Your answer must be every line below, repeated exactly.
/---
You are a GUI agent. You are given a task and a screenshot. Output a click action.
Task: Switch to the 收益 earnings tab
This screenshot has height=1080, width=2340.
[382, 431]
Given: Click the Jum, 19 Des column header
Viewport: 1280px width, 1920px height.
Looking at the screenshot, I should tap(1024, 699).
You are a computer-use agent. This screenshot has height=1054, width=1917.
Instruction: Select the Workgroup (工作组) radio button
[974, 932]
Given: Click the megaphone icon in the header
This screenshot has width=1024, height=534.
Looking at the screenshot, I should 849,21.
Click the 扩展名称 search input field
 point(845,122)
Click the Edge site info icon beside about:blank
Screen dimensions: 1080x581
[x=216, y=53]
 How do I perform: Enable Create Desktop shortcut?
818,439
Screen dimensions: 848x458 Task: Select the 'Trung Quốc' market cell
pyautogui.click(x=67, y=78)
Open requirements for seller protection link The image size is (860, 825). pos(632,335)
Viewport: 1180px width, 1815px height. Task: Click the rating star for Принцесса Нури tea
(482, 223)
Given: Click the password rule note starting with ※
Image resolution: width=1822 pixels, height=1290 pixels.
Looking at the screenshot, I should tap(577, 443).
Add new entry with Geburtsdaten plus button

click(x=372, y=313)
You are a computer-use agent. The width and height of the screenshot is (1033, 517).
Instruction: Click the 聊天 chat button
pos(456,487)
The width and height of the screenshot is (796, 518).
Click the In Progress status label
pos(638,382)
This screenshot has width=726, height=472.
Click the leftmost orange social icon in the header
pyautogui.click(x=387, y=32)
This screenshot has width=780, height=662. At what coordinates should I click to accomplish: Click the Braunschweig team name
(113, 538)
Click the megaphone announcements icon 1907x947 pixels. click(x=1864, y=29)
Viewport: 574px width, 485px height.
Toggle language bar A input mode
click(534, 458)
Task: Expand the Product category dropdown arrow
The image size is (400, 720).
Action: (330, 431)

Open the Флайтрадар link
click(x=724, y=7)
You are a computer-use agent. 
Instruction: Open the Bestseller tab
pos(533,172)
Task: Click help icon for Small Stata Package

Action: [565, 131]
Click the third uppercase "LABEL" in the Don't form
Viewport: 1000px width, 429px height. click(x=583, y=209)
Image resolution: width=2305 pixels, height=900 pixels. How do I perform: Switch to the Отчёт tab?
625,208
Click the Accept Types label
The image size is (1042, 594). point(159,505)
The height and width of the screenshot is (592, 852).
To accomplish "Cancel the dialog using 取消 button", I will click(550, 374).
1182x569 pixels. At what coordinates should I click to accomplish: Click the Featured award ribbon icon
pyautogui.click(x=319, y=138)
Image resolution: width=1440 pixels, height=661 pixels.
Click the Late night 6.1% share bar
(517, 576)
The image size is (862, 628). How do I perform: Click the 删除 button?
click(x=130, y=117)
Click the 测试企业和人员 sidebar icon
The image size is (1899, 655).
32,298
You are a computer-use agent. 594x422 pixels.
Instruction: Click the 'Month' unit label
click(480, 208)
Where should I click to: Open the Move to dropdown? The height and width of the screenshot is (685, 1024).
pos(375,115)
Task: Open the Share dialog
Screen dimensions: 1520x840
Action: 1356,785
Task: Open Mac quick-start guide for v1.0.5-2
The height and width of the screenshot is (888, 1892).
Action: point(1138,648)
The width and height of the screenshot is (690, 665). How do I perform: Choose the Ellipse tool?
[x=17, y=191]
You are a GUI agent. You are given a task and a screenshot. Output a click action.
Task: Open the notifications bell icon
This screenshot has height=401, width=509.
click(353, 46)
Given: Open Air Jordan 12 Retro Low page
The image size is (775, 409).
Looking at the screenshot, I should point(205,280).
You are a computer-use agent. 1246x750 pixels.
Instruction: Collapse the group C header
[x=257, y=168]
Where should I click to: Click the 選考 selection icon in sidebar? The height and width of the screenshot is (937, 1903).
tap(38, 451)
\---
## Reply
You are a GUI agent. You are given a task and a screenshot. Output a click action.
Task: Switch to the 收益 earnings tab
This screenshot has height=1080, width=2340.
[382, 431]
Given: Click the Jum, 19 Des column header
Viewport: 1280px width, 1920px height.
Looking at the screenshot, I should tap(1024, 699).
You are a computer-use agent. This screenshot has height=1054, width=1917.
Instruction: Select the Workgroup (工作组) radio button
[974, 932]
Given: Click the megaphone icon in the header
This screenshot has width=1024, height=534.
Looking at the screenshot, I should 849,21.
Click the 扩展名称 search input field
 point(845,122)
Click the Edge site info icon beside about:blank
Screen dimensions: 1080x581
[x=216, y=53]
 How do I perform: Enable Create Desktop shortcut?
818,439
Screen dimensions: 848x458 Task: Select the 'Trung Quốc' market cell
pyautogui.click(x=67, y=78)
Open requirements for seller protection link The image size is (860, 825). pos(632,335)
Viewport: 1180px width, 1815px height. Task: Click the rating star for Принцесса Нури tea
(482, 223)
Given: Click the password rule note starting with ※
Image resolution: width=1822 pixels, height=1290 pixels.
Looking at the screenshot, I should tap(577, 443).
Add new entry with Geburtsdaten plus button

click(x=372, y=313)
You are a computer-use agent. The width and height of the screenshot is (1033, 517).
Instruction: Click the 聊天 chat button
pos(456,487)
The width and height of the screenshot is (796, 518).
Click the In Progress status label
pos(638,382)
This screenshot has width=726, height=472.
Click the leftmost orange social icon in the header
pyautogui.click(x=387, y=32)
This screenshot has width=780, height=662. At what coordinates should I click to accomplish: Click the Braunschweig team name
(113, 538)
Click the megaphone announcements icon 1907x947 pixels. click(x=1864, y=29)
Viewport: 574px width, 485px height.
Toggle language bar A input mode
click(534, 458)
Task: Expand the Product category dropdown arrow
The image size is (400, 720).
Action: (330, 431)

Open the Флайтрадар link
click(x=724, y=7)
You are a computer-use agent. 
Instruction: Open the Bestseller tab
pos(533,172)
Task: Click help icon for Small Stata Package

Action: [565, 131]
Click the third uppercase "LABEL" in the Don't form
Viewport: 1000px width, 429px height. click(x=583, y=209)
Image resolution: width=2305 pixels, height=900 pixels. How do I perform: Switch to the Отчёт tab?
625,208
Click the Accept Types label
The image size is (1042, 594). point(159,505)
The height and width of the screenshot is (592, 852).
To accomplish "Cancel the dialog using 取消 button", I will click(550, 374).
1182x569 pixels. At what coordinates should I click to accomplish: Click the Featured award ribbon icon
pyautogui.click(x=319, y=138)
Image resolution: width=1440 pixels, height=661 pixels.
Click the Late night 6.1% share bar
(517, 576)
The image size is (862, 628). How do I perform: Click the 删除 button?
click(x=130, y=117)
Click the 测试企业和人员 sidebar icon
The image size is (1899, 655).
32,298
You are a computer-use agent. 594x422 pixels.
Instruction: Click the 'Month' unit label
click(480, 208)
Where should I click to: Open the Move to dropdown? The height and width of the screenshot is (685, 1024).
pos(375,115)
Task: Open the Share dialog
Screen dimensions: 1520x840
Action: 1356,785
Task: Open Mac quick-start guide for v1.0.5-2
The height and width of the screenshot is (888, 1892).
Action: point(1138,648)
The width and height of the screenshot is (690, 665). How do I perform: Choose the Ellipse tool?
[x=17, y=191]
You are a GUI agent. You are given a task and a screenshot. Output a click action.
Task: Open the notifications bell icon
This screenshot has height=401, width=509.
click(353, 46)
Given: Open Air Jordan 12 Retro Low page
The image size is (775, 409).
Looking at the screenshot, I should point(205,280).
You are a computer-use agent. 1246x750 pixels.
Instruction: Collapse the group C header
[x=257, y=168]
Where should I click to: Click the 選考 selection icon in sidebar? The height and width of the screenshot is (937, 1903).
tap(38, 451)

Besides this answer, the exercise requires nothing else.